Enhancing the Drug-Like Profile of a Potent Peptide PACE4 Inhibitor by the Formation of a Host-Guest Inclusion Complex with beta-Cyclodextrin

The enzyme PACE4 has been validated as a promising therapeutic target to expand the range of prostate cancer (PCa) treatments. In recent years, we have developed a potent peptidomimetic inhibitor, namely, compound C23 (Ac-(DLeu)LLLRVK-4-amidinobenzylamide). Like many peptides, C23 suffers from an unfavorable drug-like profile which, despite our efforts, has not yet benefited from the usual SAR studies. Hence, we turned our attention toward a novel formulation strategy, i.e., the use of cyclodextrins (CDs). CDs can benefit compounds through the formation of host-guest complexes, shielding the guest from degradation and enhancing biological survival.

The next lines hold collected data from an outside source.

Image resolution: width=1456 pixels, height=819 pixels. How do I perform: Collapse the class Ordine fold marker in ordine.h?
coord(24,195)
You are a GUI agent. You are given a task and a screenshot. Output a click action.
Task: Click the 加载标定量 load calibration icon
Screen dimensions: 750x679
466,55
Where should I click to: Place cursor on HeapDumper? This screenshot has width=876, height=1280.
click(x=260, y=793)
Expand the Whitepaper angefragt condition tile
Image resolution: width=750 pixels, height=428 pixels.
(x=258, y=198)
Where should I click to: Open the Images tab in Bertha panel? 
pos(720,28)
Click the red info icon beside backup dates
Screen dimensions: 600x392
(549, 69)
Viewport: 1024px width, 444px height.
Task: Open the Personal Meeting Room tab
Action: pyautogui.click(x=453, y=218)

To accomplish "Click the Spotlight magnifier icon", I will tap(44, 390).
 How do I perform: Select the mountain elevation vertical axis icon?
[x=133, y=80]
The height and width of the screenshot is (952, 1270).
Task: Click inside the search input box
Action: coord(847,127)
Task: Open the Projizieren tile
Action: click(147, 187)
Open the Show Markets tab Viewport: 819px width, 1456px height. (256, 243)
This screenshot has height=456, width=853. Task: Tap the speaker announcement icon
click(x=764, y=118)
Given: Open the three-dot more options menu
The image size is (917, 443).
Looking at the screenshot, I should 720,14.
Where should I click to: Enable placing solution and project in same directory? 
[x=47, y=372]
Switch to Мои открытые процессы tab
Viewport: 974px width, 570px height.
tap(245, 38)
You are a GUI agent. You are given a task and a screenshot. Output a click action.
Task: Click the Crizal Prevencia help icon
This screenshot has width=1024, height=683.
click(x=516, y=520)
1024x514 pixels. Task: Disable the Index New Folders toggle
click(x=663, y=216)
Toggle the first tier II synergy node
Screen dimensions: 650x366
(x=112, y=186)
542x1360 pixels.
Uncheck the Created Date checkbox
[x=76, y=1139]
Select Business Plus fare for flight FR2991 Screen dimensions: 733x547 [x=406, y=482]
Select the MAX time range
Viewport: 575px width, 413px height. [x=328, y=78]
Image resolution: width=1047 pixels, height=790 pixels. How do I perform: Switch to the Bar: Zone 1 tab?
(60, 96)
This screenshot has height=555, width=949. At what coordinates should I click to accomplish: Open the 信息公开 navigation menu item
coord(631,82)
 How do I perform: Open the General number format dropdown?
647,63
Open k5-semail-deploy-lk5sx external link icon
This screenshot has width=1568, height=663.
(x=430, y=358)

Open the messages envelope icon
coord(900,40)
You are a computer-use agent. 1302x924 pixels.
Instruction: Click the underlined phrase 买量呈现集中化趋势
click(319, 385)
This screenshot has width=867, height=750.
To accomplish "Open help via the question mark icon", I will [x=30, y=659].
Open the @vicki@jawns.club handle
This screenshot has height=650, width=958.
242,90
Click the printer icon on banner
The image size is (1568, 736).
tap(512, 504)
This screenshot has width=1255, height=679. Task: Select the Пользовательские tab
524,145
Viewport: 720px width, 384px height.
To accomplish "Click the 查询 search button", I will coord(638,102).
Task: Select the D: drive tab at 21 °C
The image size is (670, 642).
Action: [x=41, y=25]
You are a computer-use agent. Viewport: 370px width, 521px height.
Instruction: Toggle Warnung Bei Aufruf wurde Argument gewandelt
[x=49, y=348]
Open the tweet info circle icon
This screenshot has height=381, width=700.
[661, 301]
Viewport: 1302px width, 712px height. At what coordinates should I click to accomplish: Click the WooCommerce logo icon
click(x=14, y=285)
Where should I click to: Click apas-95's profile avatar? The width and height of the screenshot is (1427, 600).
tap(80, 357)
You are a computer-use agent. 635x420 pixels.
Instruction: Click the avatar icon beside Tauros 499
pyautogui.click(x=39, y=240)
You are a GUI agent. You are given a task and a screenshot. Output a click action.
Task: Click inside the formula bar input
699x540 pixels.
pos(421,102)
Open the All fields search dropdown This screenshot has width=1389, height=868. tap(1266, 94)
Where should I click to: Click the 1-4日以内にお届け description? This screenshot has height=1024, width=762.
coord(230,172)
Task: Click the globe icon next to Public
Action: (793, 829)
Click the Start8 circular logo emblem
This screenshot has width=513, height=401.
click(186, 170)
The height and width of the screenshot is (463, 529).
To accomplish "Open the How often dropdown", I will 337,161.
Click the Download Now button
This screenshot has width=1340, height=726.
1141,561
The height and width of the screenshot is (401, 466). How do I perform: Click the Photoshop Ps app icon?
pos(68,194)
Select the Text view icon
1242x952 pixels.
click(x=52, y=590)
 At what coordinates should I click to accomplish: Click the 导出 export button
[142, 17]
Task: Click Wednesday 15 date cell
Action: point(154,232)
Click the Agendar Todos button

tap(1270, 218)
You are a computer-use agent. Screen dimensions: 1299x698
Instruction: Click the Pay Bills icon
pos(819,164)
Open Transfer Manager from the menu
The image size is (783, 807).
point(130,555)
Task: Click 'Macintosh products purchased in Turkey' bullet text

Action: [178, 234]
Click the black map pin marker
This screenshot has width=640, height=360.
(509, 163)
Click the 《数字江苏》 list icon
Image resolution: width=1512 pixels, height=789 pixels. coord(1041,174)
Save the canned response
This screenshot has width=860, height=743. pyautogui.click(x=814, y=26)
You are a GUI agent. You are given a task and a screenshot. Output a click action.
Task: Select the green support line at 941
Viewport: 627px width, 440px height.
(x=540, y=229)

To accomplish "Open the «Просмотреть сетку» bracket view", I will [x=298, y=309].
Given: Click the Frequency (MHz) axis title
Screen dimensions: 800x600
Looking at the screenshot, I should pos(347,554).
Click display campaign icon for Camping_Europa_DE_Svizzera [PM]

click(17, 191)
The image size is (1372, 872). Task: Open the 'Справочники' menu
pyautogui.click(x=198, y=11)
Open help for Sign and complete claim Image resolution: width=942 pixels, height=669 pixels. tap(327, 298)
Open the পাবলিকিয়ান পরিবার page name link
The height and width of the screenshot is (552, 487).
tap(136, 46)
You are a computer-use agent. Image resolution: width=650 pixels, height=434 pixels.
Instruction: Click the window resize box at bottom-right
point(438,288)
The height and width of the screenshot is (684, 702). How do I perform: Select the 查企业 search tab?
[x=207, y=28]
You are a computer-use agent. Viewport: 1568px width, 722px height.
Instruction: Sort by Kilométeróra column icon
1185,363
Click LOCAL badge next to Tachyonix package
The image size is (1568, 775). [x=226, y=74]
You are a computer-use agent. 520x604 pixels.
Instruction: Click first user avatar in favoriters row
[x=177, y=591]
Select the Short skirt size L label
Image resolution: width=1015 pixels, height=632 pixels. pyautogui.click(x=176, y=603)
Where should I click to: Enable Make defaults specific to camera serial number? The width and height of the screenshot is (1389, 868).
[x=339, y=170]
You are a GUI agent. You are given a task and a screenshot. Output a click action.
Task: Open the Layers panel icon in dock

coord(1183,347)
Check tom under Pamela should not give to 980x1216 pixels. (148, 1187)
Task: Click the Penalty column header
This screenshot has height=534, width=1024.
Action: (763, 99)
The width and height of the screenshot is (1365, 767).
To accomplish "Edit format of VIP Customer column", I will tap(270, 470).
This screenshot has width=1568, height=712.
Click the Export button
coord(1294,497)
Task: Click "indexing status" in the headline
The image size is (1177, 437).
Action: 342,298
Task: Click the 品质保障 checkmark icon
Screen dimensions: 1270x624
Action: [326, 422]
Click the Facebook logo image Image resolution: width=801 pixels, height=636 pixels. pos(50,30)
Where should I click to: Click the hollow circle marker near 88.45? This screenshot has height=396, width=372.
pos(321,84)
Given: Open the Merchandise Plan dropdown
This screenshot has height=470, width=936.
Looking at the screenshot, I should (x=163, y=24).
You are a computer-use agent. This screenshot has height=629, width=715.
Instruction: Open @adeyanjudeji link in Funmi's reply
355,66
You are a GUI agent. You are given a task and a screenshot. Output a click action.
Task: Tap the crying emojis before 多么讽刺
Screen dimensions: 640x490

In this study, a series of beta CD-C23 complexes have been generated and their properties evaluated, including potency toward the enzyme in vitro, a cell-based proliferation assay, and stability in plasma. As a result, a new beta CD-formulated lead compound has been identified, which, in addition to being more soluble and more potent, also showed an improved stability profile.

Automated summary

The use of cyclodextrins (CDs) as drug carriers has been found to improve the unfavorable characteristics and enhance the stability of the anticancer drug C23.